The economic reforms sweeping across developing countries are changing the social fabric of traditional societies. Reforms that were once focused on development projects and programmes (such as building of dams) are now aiming at institutional restructuring through changes in the policy and legal frameworks in different sectors. These sectoral institutional reforms are moving 'policy' centre-stage in politics. This can be seen as the beginning of the creation of a distinct political sphere, woven around issues of public policy as against the issues of identity and interests determined by social and personal relations. This will eventually facilitate the incorporation of policy formulation tools in formal policy processes. However, the legacy of interest-based politics in developing countries continues to have an influence on the design and use of such tools. Transplantation of models from industrialized countries without cognizance of this legacy leads to the capture of policy venues and of the process of tool use by the dominant sections of the society. The case of tool use in one particular government-led venue points towards such a capture.

The analysis of tool use in one government-led venue has shown that vested interests enjoy a high level of influence. A sophisticated and precise tool like CBA is easily manipulated in such a venue. Opening up the process through the use of participatory tools has provided some space for more critical analysis of policy options. It was possible to bring equity and other social considerations in the public discourse through such participatory tools. But due to the domination of political leaders and associated vested interests, the inclusion of social principles remains partial and marred by obscurity and confusion created around its operationalization. The consultation process is dominated by the political leaders through the mechanism of 'stage-managed events'. When it comes to the implementation of the policy, the obscurity created around the social principles comes as a handy tool for the political leaders to completely bypass the policy provisions related to these principles. Thus, tool use under a government-led venue remains ineffective in countering vested interests.

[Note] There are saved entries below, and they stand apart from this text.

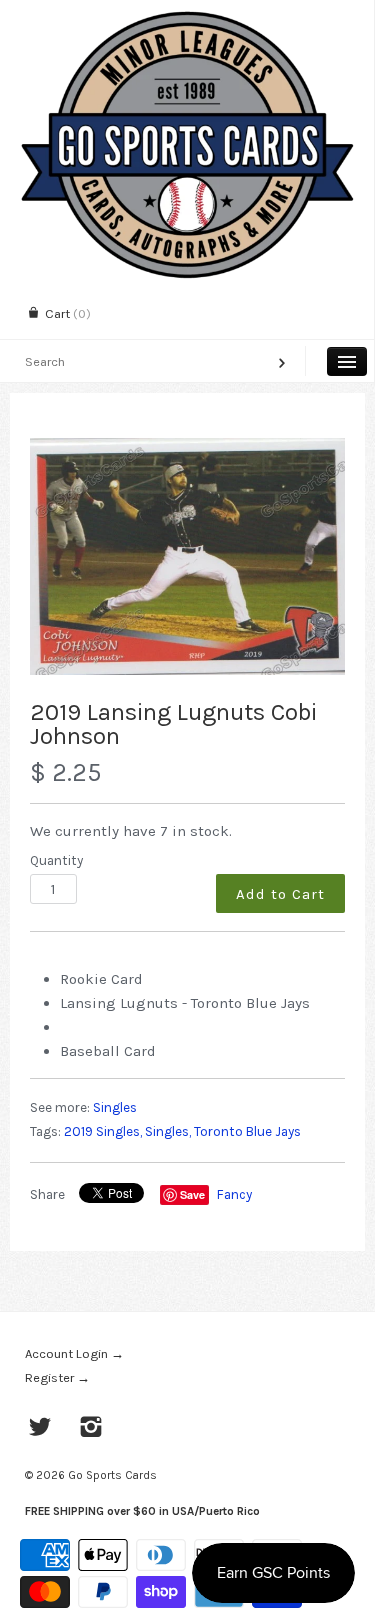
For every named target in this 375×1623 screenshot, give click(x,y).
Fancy (234, 1194)
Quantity (56, 860)
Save (192, 1194)
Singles (115, 1107)
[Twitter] (40, 1429)
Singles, (168, 1131)
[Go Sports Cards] (187, 17)
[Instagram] (91, 1429)
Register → (57, 1377)
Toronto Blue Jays (247, 1131)
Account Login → (74, 1353)
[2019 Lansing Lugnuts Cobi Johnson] (187, 556)
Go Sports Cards (112, 1475)
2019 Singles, (103, 1131)
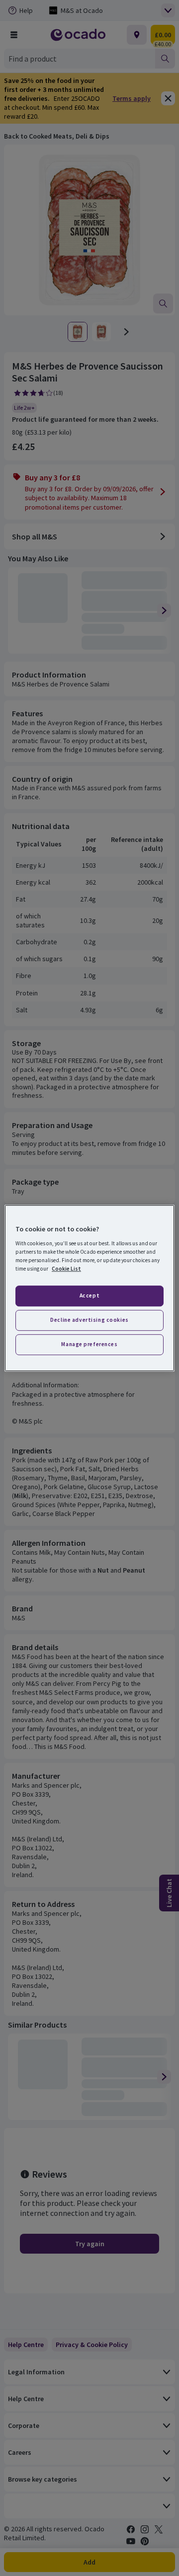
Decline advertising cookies (89, 1319)
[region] (89, 1288)
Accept (89, 1295)
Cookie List (66, 1268)
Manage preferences (89, 1344)
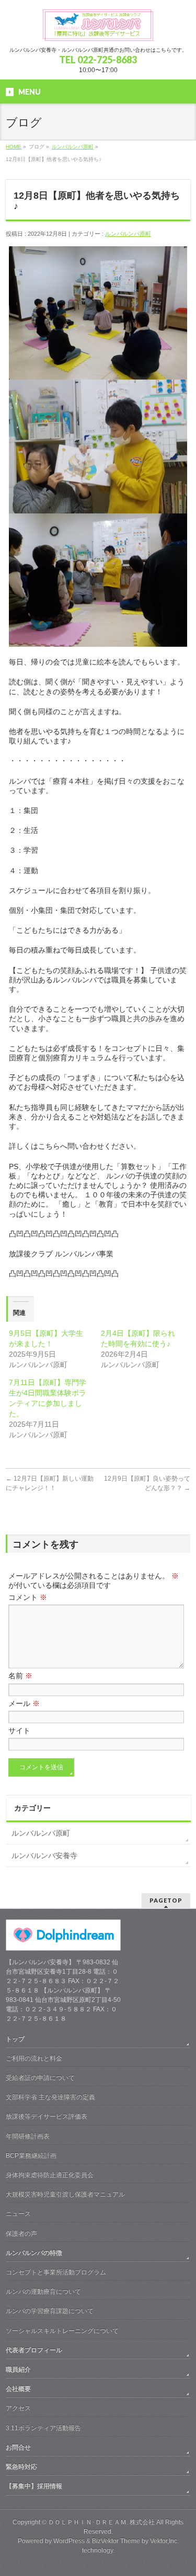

The model of the independent regulatory authority (IRA) has its origin in developed countries. Transplantation of this model of independent regulation to developing countries has given rise to a new venue for tool use. The focus of tool use by IRAs in developed countries has been to ensure techno-economic rationality in policy decisions. The IRA is supposed to achieve this by keeping an arm's-length distance from the political executive. In the case of developing countries, social policy considerations are so critical that an IRA cannot remain focused purely on techno-economic rationality. The case of tool use under this new policy venue shows the potential of independent regulatory processes in countering vested interests and bringing in social policy considerations.

Tool use in an IRA-led venue has shown higher potential in countering vested interests. Unlike the 'stage-managed events' in the government-led venue, the IRA was able to provide a neutral institutional location for the sharing of policy options and their assessment. This provided an important opportunity for civil society actors to form a coalition and represent the poor and marginalized sections in the policy formulation process. The autonomous nature of the venue ensured that the policy options presented by these social actors are heard and incorporated in the official policy assessment process. This provided the much needed space for presenting evidence in favour of a pro-poor approach to tariff policy. The tool use under the autonomous policy formulation venue was actually able to counter the dominant interests linked to the reduction of cross-subsidy. This is evident from the fact that the policy option of cross-subsidy reduction was abandoned and on top of this, new concessions in water tariffs were awarded to various disadvantaged sections of the society.